Retrieval-Augmented Generation (RAG) is a method that combines the capabilities of large language models with external or proprietary data sources. It involves extracting relevant information from a large corpus and then generating context-appropriate responses to queries.

Your task is to create a Retrieval-Augmented Generation (RAG) system using a Large Language Model (LLM). The RAG system should be able to retrieve relevant information from a knowledge base and generate coherent and informative responses to user queries.

Steps:

1. Choose a domain and collect a suitable dataset of documents (at least 5 documents - PDFs or HTML pages) to serve as the knowledge base for your RAG system. Select one of the following topics:
   * latest scientific papers from arxiv.org,
   * fiction books released,
   * legal documentsor,
   * social media posts.

   Make sure that the documents are newer then the training dataset of the applied LLM. (20 points)

2. Create three relevant prompts to the dataset, and one irrelevant prompt. (20 points)

3. Load an LLM with at least 5B parameters. (10 points)

4. Test the LLM with your prompts. The goal should be that without the collected dataset your model is unable to answer the question. If it gives you a good answer, select another question to answer and maybe a different dataset. (10 points)

5. Create a LangChain-based RAG system by setting up a vector database from the documents. (20 points)

6. Provide your three relevant and one irrelevant prompts to your RAG system.
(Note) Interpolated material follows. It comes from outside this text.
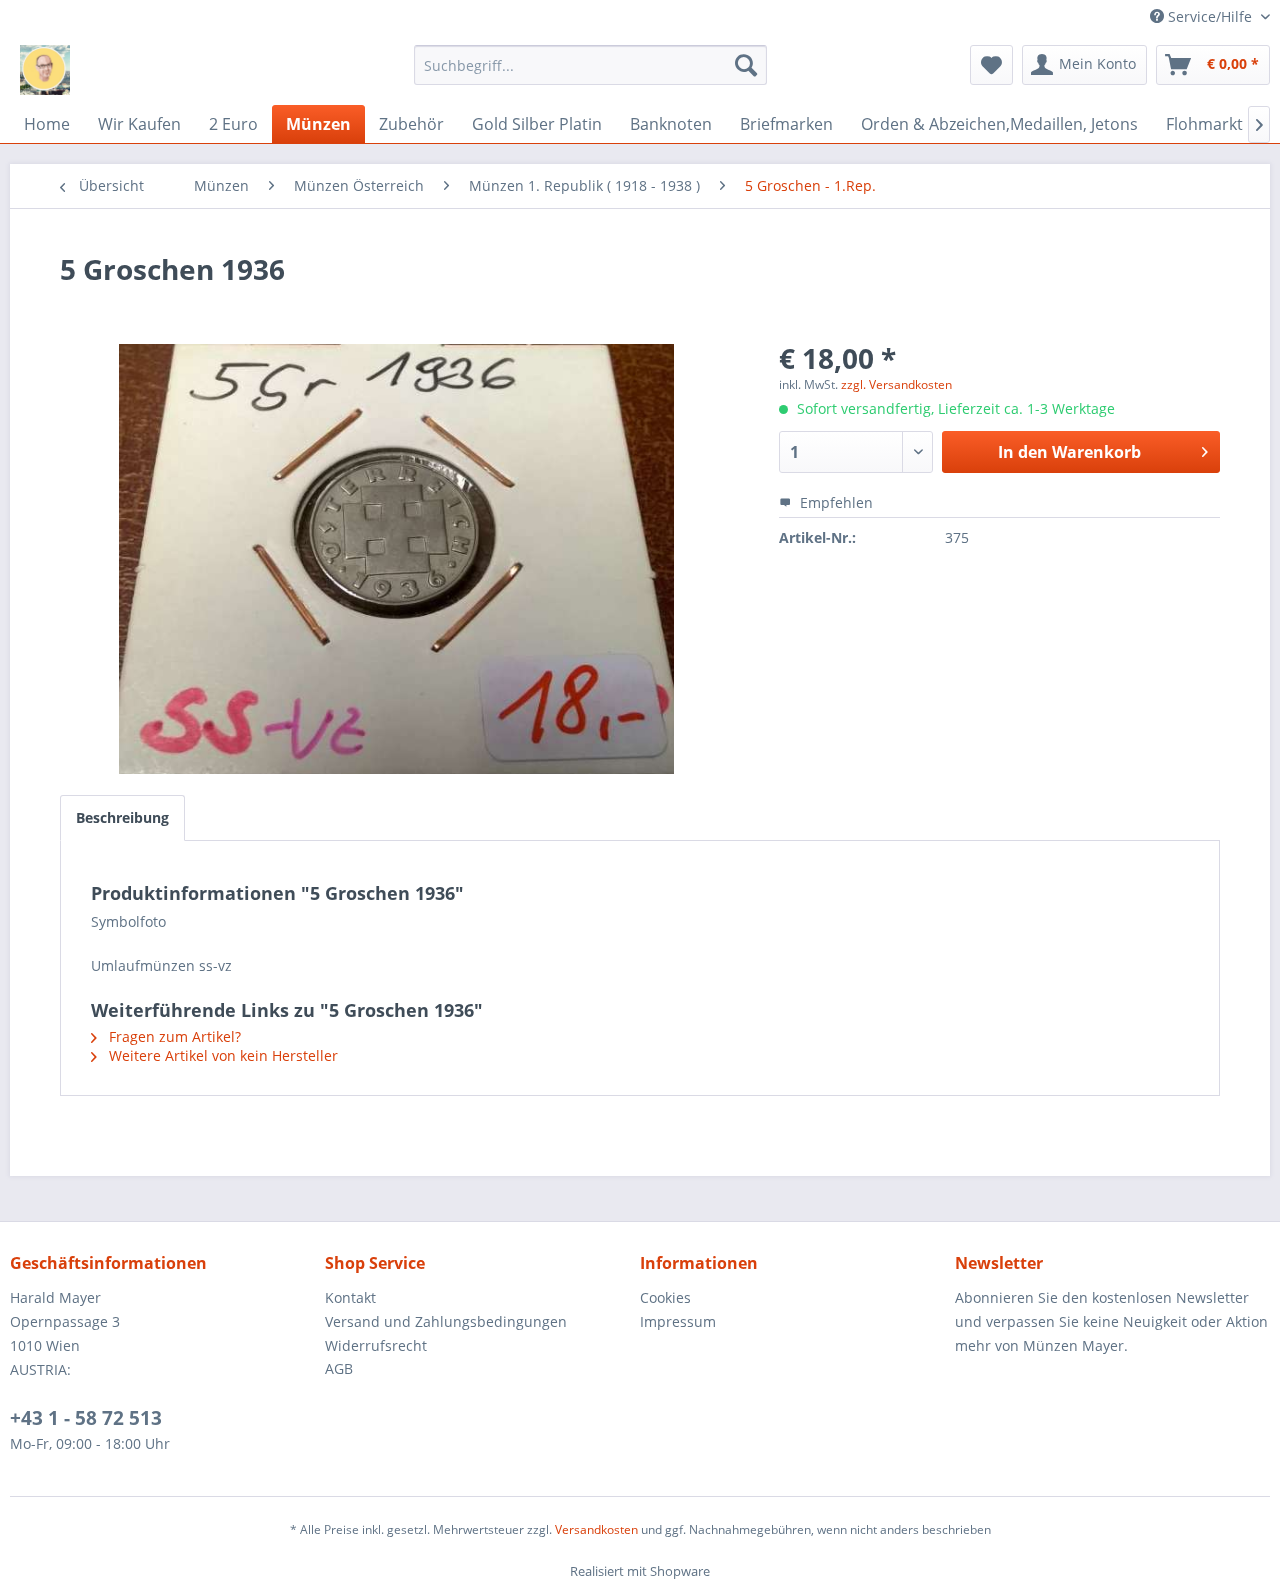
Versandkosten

For the relevant prompts, your RAG system should return relevant answers, and for the irrelevant prompt, an empty answer. (20 points)


# Intalling Dependencies


# Imports

Here we will import necessary python libraries as well as defining our private user access token from Huggingface to access models.

In [1]:
from huggingface_hub import login
from langchain.llms import HuggingFacePipeline
from transformers import AutoModelForCausalLM, AutoTokenizer, GenerationConfig, pipeline, BitsAndBytesConfig
from textwrap import fill
from langchain.prompts import PromptTemplate
import locale
from langchain.document_loaders import UnstructuredURLLoader
from langchain.vectorstores.utils import filter_complex_metadata # 'filter_complex_metadata' removes complex metadata that are not in str, int, float or bool format
from langchain.vectorstores import FAISS
from langchain.embeddings import HuggingFaceEmbeddings
from langchain.text_splitter import RecursiveCharacterTextSplitter

from langchain.prompts import PromptTemplate
from langchain.chains import RetrievalQA

locale.getpreferredencoding = lambda: "UTF-8"

# you need to define your private User Access Token from Huggingface
# to be able to access models with accepted licence
HUGGINGFACE_UAT="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"
login(HUGGINGFACE_UAT)

  from .autonotebook import tqdm as notebook_tqdm


Token has not been saved to git credential helper. Pass `add_to_git_credential=True` if you want to set the git credential as well.
Token is valid (permission: read).
Your token has been saved to /Users/mvelarde/.cache/huggingface/token
Login successful


# Step 1

To build the knowledge base for our RAG system we need to decide on a domain and a dataset of documents. Our domain will be "fiction books released" and our dataset will be 5 books and saved as PDFs. Since the large language model (LLM) we load in Step 3 was trained in December 2022 - February 2023, the books are newer than what the LLM was trained on.

In [2]:
# You've already collected the PDFs and saved them in a folder "books".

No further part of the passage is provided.